Source records:
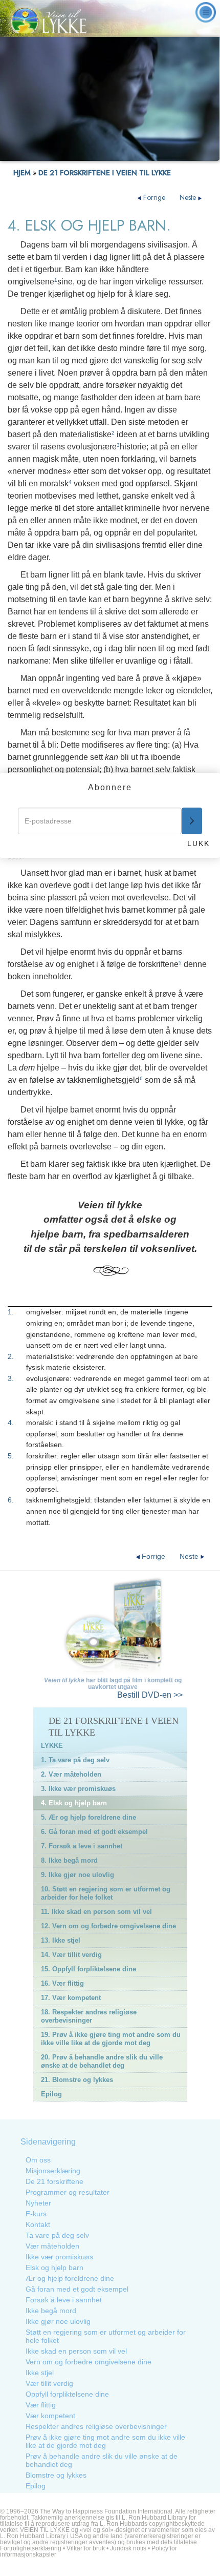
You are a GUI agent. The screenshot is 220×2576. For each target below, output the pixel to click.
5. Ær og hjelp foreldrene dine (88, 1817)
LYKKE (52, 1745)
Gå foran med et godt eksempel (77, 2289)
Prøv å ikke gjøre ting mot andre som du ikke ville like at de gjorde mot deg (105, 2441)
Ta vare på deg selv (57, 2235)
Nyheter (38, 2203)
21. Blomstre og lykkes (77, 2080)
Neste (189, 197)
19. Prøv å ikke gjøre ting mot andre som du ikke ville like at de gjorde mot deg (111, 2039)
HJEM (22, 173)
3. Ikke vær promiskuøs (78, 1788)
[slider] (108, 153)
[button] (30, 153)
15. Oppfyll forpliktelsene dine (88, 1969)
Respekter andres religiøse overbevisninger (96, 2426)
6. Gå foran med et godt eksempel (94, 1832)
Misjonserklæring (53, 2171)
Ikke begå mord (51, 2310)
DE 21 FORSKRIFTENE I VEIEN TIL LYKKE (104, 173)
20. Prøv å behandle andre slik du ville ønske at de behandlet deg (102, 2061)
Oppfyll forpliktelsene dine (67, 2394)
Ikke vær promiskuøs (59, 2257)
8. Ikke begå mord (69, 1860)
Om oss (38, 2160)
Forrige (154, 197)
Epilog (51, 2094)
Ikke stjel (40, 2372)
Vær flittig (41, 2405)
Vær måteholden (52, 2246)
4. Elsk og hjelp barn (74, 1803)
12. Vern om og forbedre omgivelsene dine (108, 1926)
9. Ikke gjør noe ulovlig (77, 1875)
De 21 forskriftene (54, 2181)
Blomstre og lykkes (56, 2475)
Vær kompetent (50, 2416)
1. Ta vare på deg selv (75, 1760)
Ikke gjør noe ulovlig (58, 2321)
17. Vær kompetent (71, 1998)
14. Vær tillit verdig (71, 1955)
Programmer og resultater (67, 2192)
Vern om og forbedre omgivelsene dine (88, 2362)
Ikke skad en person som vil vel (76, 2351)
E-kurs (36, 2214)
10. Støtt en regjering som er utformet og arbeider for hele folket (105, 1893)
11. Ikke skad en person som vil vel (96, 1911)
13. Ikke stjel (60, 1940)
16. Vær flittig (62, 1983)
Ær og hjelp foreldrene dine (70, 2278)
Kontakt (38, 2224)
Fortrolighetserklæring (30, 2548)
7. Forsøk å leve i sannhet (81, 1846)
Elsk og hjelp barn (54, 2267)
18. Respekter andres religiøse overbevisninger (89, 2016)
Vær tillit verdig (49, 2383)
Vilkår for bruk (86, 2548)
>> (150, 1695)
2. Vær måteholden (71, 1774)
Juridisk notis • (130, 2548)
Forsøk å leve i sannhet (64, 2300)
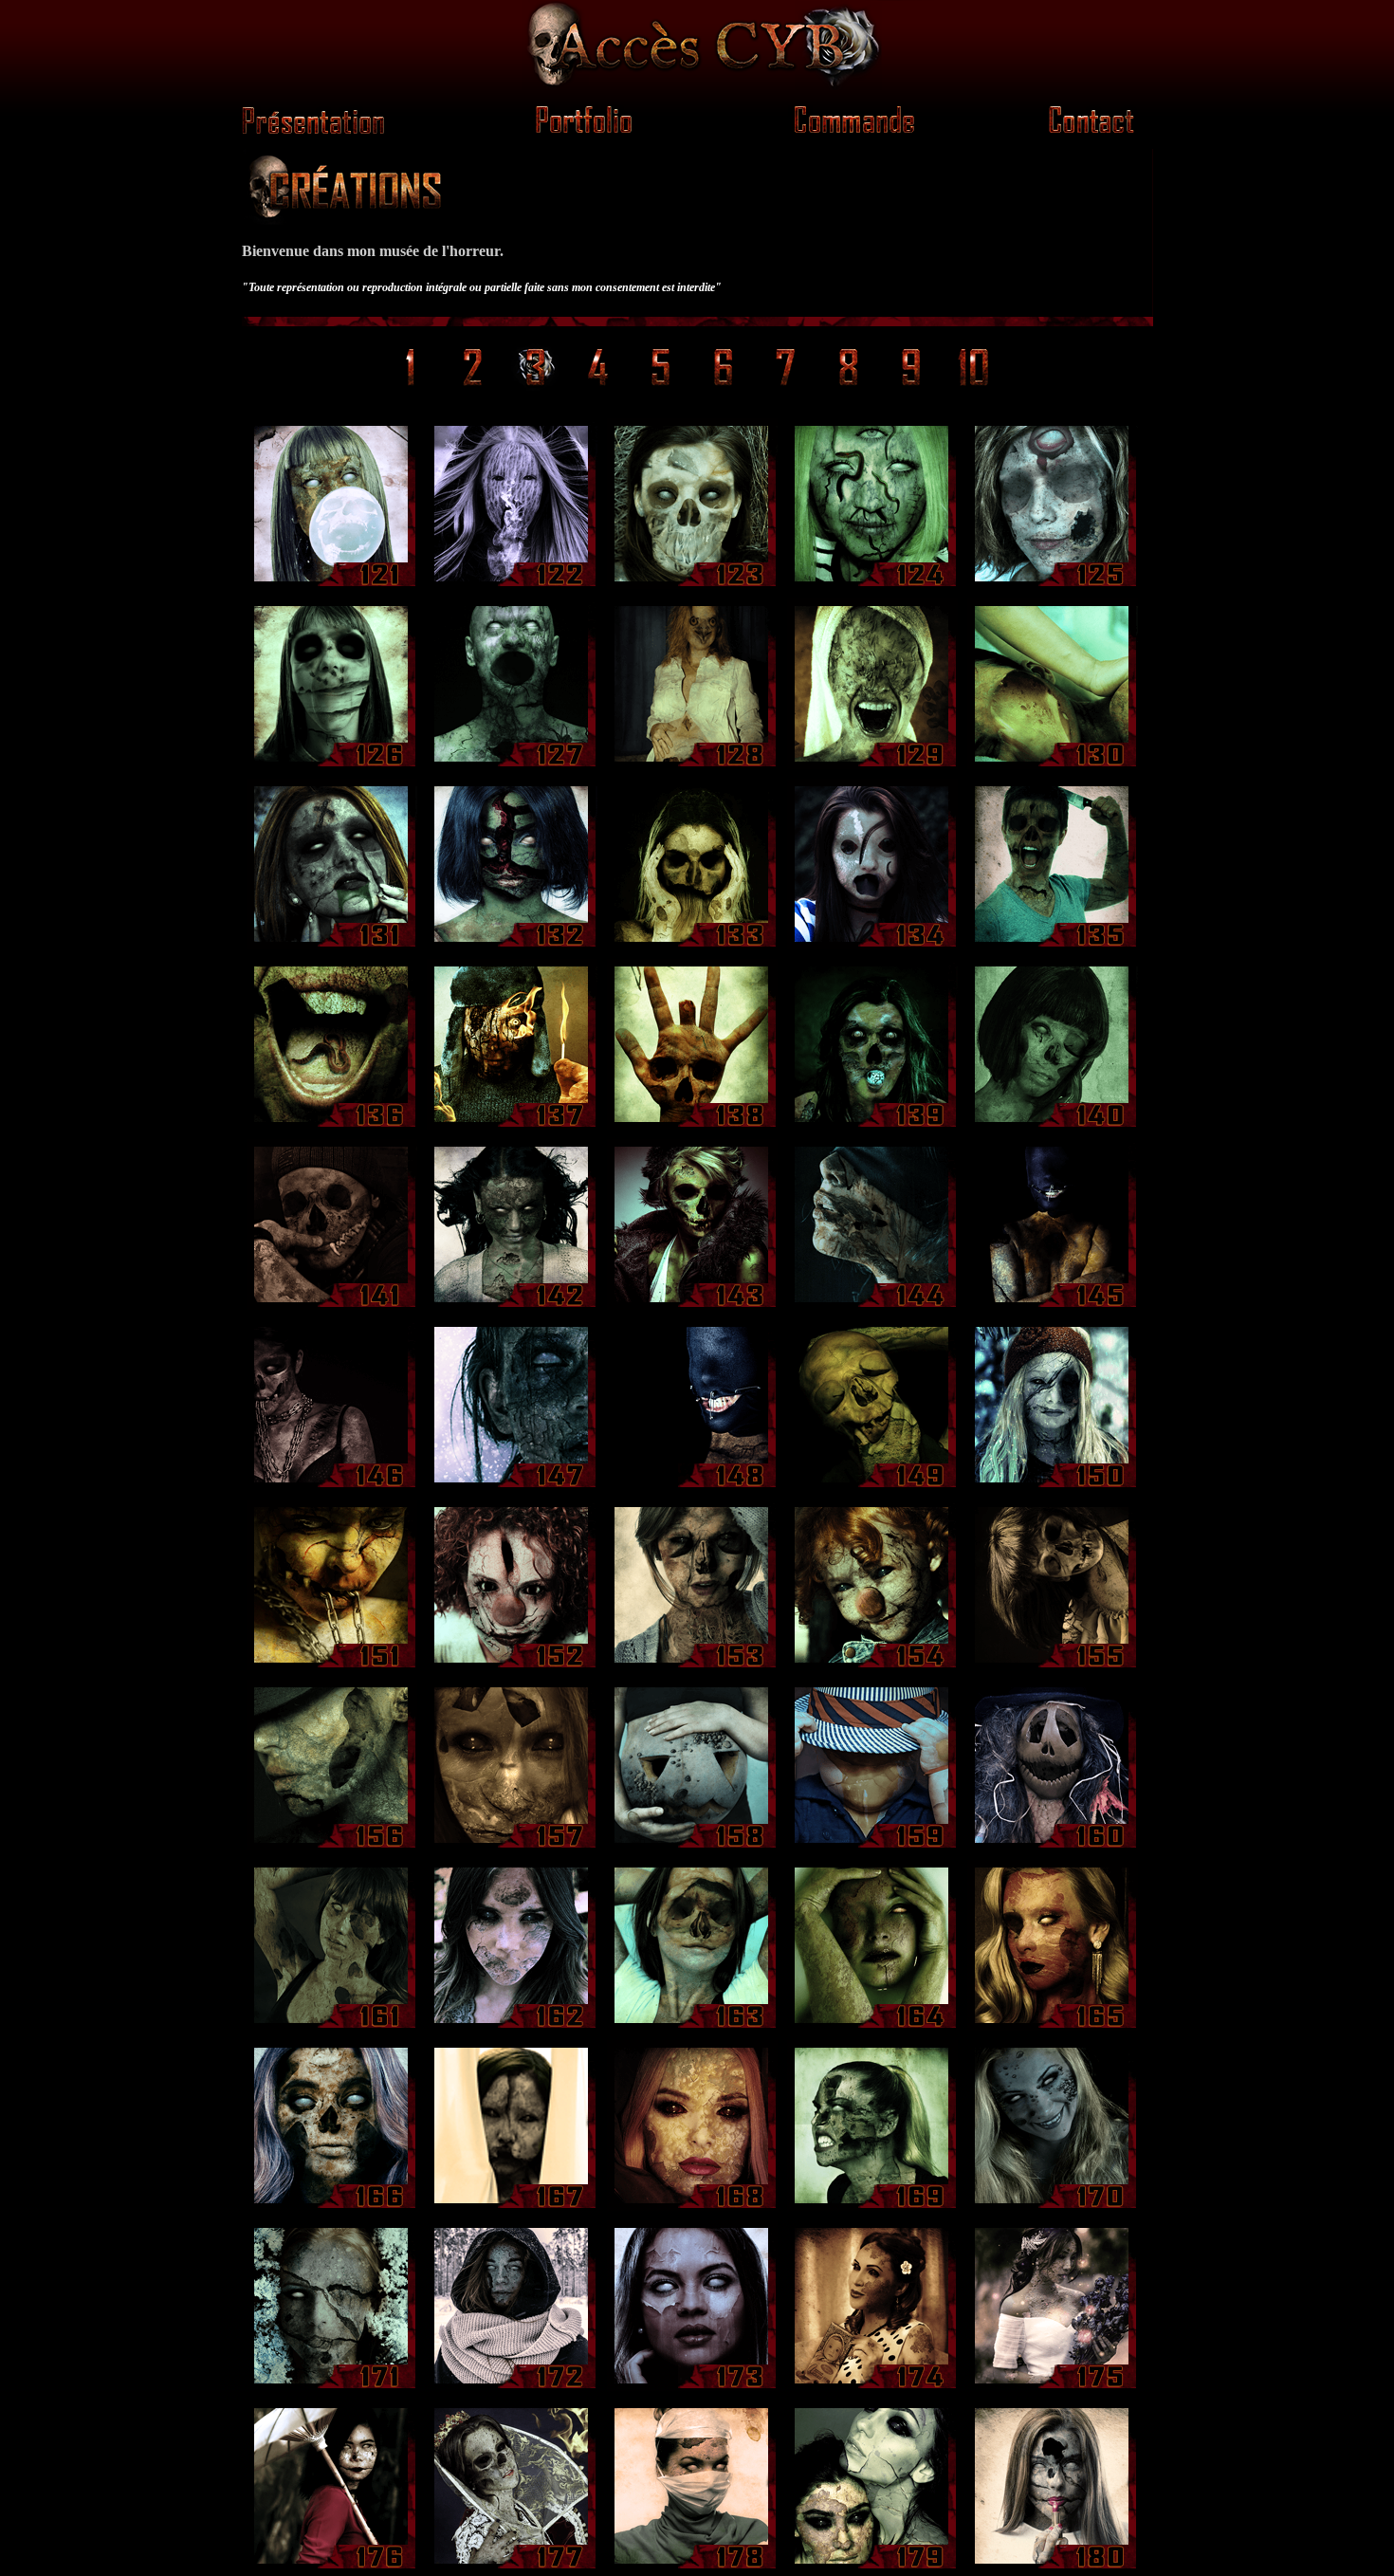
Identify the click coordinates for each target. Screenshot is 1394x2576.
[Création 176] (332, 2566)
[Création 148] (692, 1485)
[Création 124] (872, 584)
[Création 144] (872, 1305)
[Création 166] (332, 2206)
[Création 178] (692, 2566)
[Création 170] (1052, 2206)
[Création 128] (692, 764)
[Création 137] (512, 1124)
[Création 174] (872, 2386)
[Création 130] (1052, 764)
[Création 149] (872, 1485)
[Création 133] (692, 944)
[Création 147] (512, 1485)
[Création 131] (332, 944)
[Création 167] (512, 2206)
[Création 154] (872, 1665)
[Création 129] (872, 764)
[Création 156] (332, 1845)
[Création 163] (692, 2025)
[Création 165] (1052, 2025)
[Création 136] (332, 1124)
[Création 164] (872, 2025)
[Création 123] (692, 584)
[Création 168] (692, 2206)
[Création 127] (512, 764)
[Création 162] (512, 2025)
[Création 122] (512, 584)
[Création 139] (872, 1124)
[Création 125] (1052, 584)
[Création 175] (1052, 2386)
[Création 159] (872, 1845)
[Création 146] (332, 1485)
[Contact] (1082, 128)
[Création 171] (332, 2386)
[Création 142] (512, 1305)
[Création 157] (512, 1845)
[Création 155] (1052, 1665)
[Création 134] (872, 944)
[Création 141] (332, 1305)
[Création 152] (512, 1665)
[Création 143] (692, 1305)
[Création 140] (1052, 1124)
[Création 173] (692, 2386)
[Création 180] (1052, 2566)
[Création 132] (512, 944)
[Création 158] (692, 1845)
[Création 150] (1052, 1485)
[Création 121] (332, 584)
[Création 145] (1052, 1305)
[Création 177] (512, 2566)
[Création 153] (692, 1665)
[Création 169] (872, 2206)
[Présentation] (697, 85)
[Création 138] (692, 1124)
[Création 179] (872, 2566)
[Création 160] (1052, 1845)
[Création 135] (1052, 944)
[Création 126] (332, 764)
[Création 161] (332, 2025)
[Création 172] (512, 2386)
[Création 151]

ACTIVITY:
Only the number of lines above that contain "barn" should be given as the answer.

TASK RESPONSE:
2